Having focused my sights on mathematical research, I participated in the Mathematical and Theoretical Biology Institute's REU under Dr. Carlos Castillo-Chavez at Arizona State University the summer after my freshman year. Because of Dr. Castillo-Chavez's inspirational leadership and example as both a mathematician and a spokesperson, the summer experience became far more than the first experience with interdisciplinary research it was designed to be. My team (composed of three undergraduate mathematicians and a biology major) independently developed a research question pertaining to aneurysm formation and used the C++-based open source fluidics toolkit OpenFOAM to investigate whether turbulence caused by aneurysms in the Circle of Willis might influence downstream secondary aneurysm formation. A technical report on our findings was printed in the REU's internal journal. Beyond the research itself, however, I learned the importance of championing my work, giving talks at the 2013 JMM and Brown's 2013 SUMS Conference, chairing talks and presenting at the Mid-Atlantic SIAM meeting, and presenting a poster on my work at SACNAS.
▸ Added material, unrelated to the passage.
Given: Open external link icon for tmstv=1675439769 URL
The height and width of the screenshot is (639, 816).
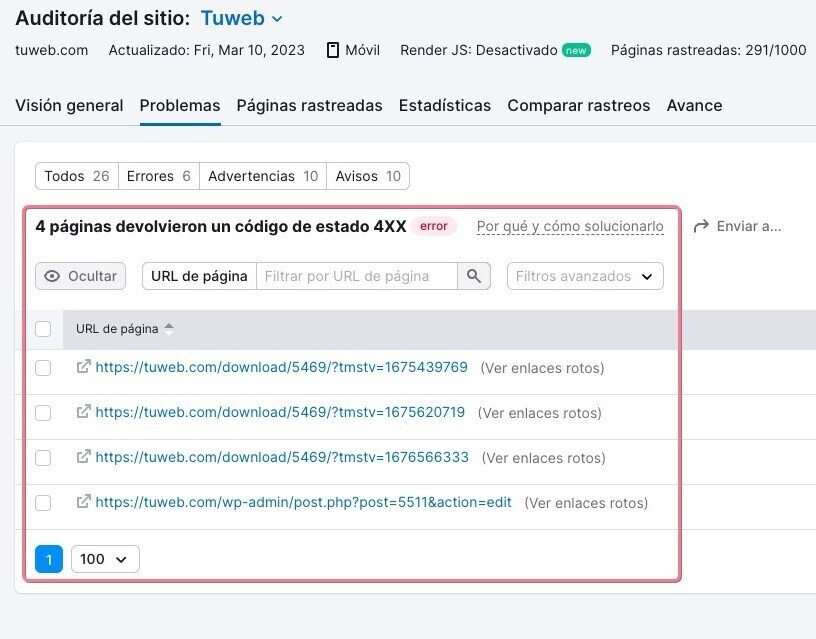Looking at the screenshot, I should [84, 367].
Returning to LSU my sophomore year, I enrolled in graduate math classes while continuing research with Dr. Neubrander exploring applications of his work in semigroups to the computation of the Laplace transform. I again implemented and tested the new algorithms in Matlab, Mathematica, and pure C. Although they were once again were marginally less efficient than existing methods, it was for my talk on this work that I won a presentation award at LSU's 2013 Undergraduate Research Conference. I was also personally invited to give my hour-long presentation on this work for a colloquium series at Humboldt State University (a California State University).
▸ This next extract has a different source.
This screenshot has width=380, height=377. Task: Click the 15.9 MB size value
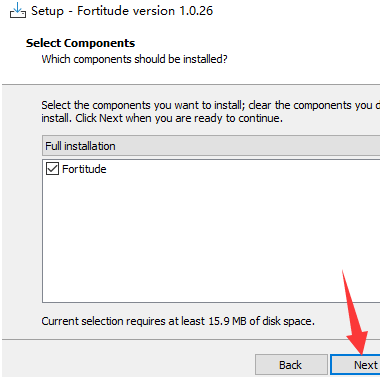227,321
The following summer, I was accepted into the Howard Hughes Medical Institute's EXROP program to work at Yale University under Dr. Christine Jacobs-Wagner. It was at Yale, through creating, testing, and applying mathematical models for post-replication chromosome segregation in C. crescentus, that I realized that my future was in quantitative biology. I worked alongside chemists, physicists, and biologists, and I reveled in the challenge of communicating my mathematical perspective to everyone in my lab. With the help of Dr. Jacobs-Wagner and my friend Dr. Ivan Surovtsev, I learned what it takes to succeed in biological research; I learned what it takes to convince people from various backgrounds of the utility of a mathematical perspective, a perspective of which they are often inordinately skeptical. I learned what it takes to build models that agree both quantitatively with the data you are studying and qualitatively with the established ideas of the field. We are now working on getting a paper written including the models I built over the summer.

Now that I have returned to LSU once again, it may seem that I have put aside my interests in biological research to further pursue studies in mathematics, given my heavy graduate-level course load. In actuality, I am working my way through Wade's Organic Chemistry, Watson's Molecular Biology of the Gene, and books on the cell and neuroscience in my spare time, a preparation reminiscent of my high school days learning on ocw.mit.edu that so successfully prepared me for my studies of mathematics. Further, I will be travelling to Imperial College London over the summer in preparation for my future in biological research by partaking in research in microfluidics, a phenomenon integral to almost all cellular mechanisms.

Dr. Neubrander narrowed my interests to mathematics. Dr. Castillo-Chavez taught me to be a spokesperson. Dr. Jacobs-Wagner's lab showed me the joy of applying mathematics to cutting-edge problems in quantitative biology. Individually the morphisms on my character that these influences induced have images in areas foreign to each other. However, in combination, they have provided a holistic sampling of important perspectives, all preparing me for a successful career as a researcher in computational and quantitative biology.